Money Market Funds are technically not risk free though – so this is a big point to note.
And Money Market Funds invest in short term instruments, so the interest rates will fluctuate from time to time.
This is unlike a 1-year T-Bill where you are “locking in” interest rates for the full 1-year.
The benefit though, is that you can get your money back with T+1 liquidity, which is a big plus vs T-Bills.
Best Fixed Deposit option? 3.20% for 1-year with DBS/POSB Bank
The best fixed deposit option for 12-months is 3.20% with DBS / POSB Bank (or State Bank of India).
If you’re comfortable using Syfe Cash+ Guaranteed (where you deposit with Syfe who parks the funds in an institutional fixed deposit account for higher yields).
Then the yields are 3.45%, but do note that this is NOT SDIC insured (and therefore not risk free).
Will I buy 1-year T-Bills vs Money Market Funds vs Singapore Savings Bonds vs Fixed Deposit vs Savings Accounts?
At this point in the interest rate cycle, I think you want to spread your cash around various tenures, given the risk of interest rate cuts going forward.
You want to hold some instruments that can lock in yields:
- T-Bills (both 6-months and 12-months)
- Singapore Savings Bonds
- Bonds (eg. Astrea Bonds)
While also retaining some liquidity:
- High yield savings accounts
- Money Market Funds
Personally I think I will apply for the 1-year T-Bills.

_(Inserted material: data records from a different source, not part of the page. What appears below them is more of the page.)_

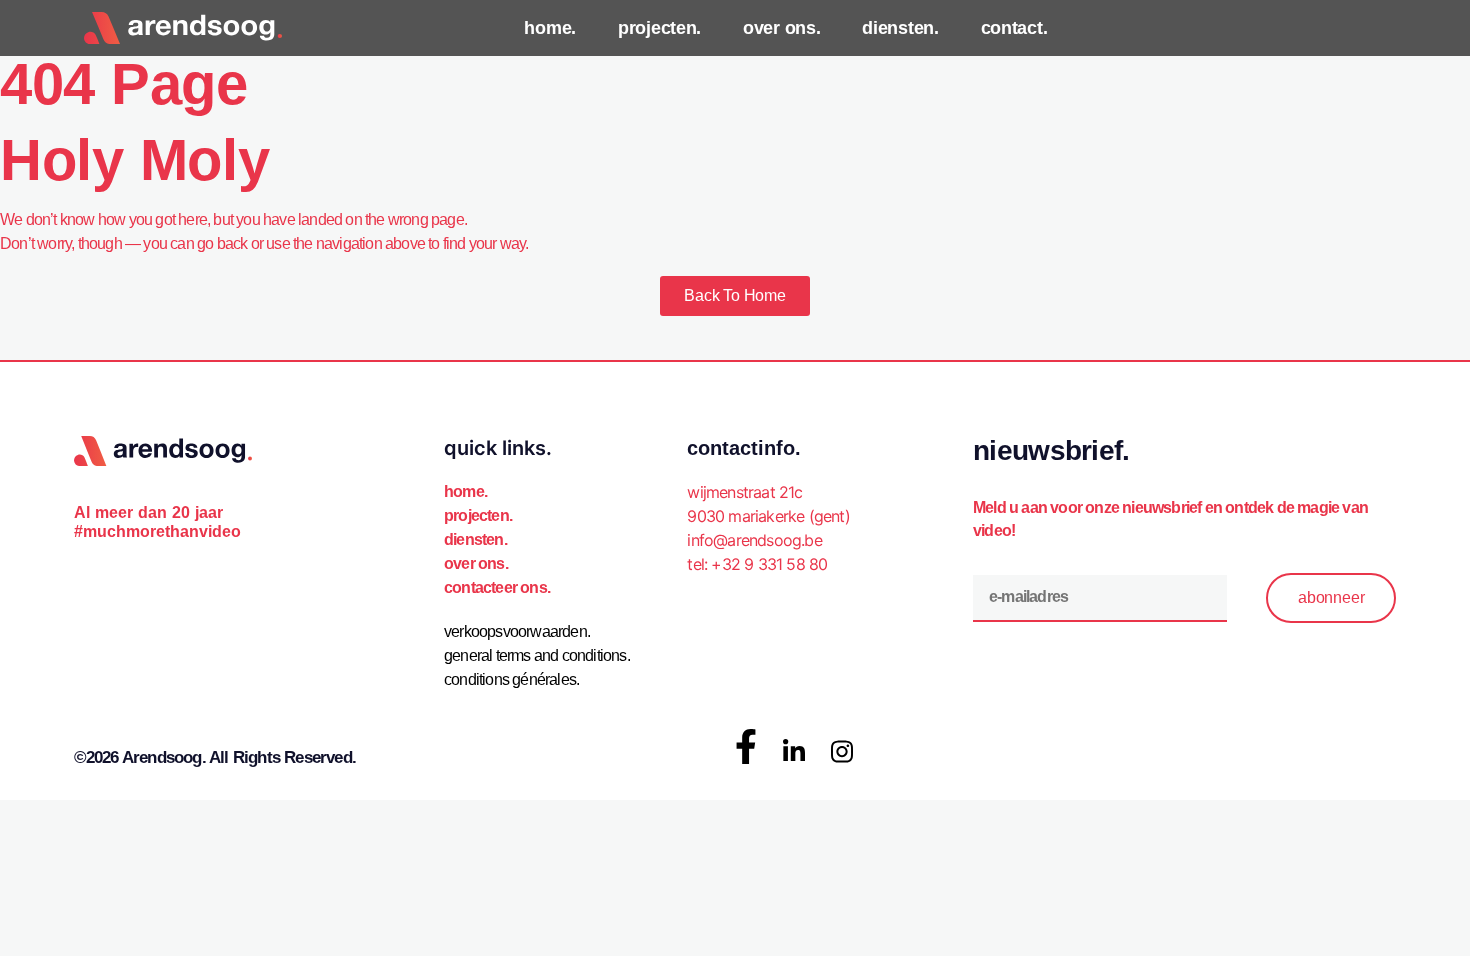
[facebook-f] (746, 747)
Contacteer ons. (497, 587)
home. (550, 28)
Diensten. (475, 539)
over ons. (781, 28)
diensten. (900, 28)
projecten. (659, 28)
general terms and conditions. (537, 655)
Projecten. (478, 515)
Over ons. (476, 563)
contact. (1014, 28)
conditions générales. (511, 679)
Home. (465, 491)
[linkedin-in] (794, 752)
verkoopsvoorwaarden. (517, 631)
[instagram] (842, 752)
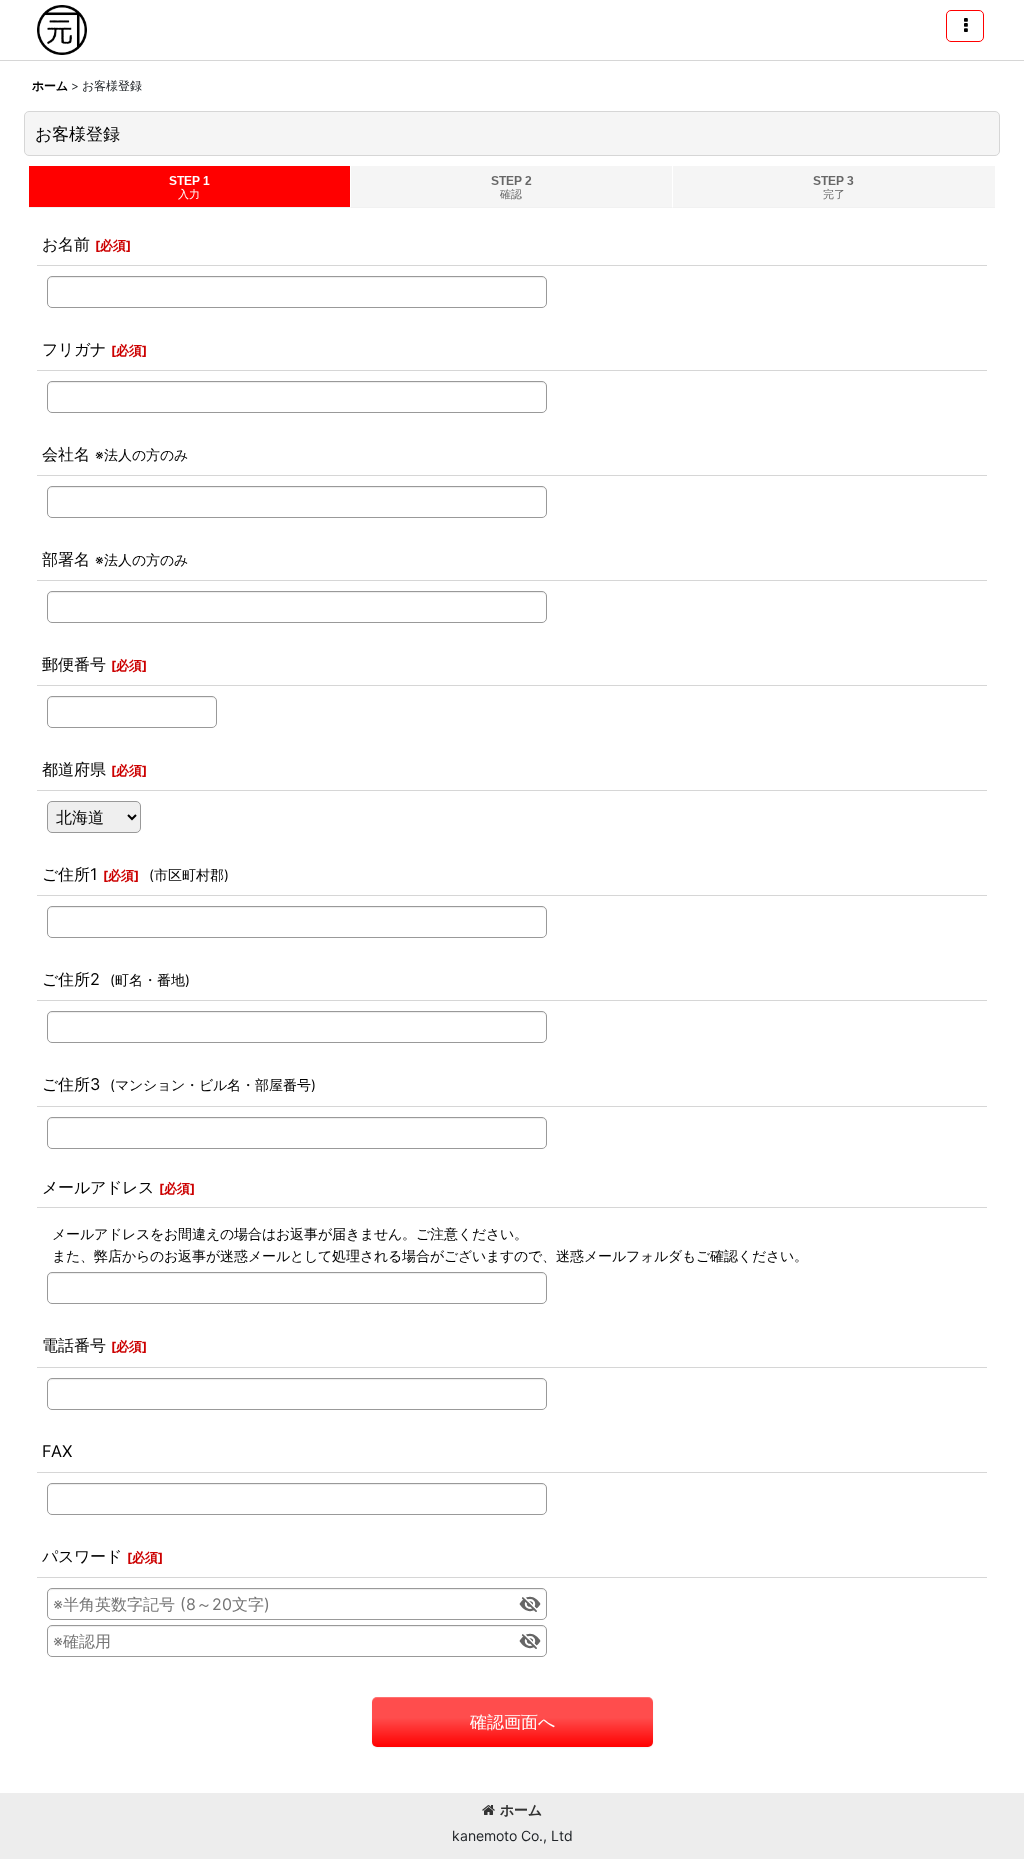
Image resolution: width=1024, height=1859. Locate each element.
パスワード (82, 1556)
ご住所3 (71, 1084)
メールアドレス (98, 1187)
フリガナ (74, 349)
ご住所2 (71, 979)
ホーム (521, 1809)
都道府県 (74, 769)
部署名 (66, 559)
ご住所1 (70, 874)
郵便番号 (74, 664)
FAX (57, 1451)
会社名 (66, 454)
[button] (965, 26)
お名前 (66, 244)
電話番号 (74, 1345)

But I will use a competitive bid.
I think that if the 1-year T-Bills yields come in at the lower end of my projected 3.30 – 3.60% range, they’re not super attractive when you factor in the fact that this money is completely locked up for 12 months.
But if they came in at the higher end of the range, they could be pretty attractive given all the uncertainty over interest rate cuts going forward.
That’s just my view though, would leave to hear what you think!
This article was written on 19 July 2024 and will not be updated going forward.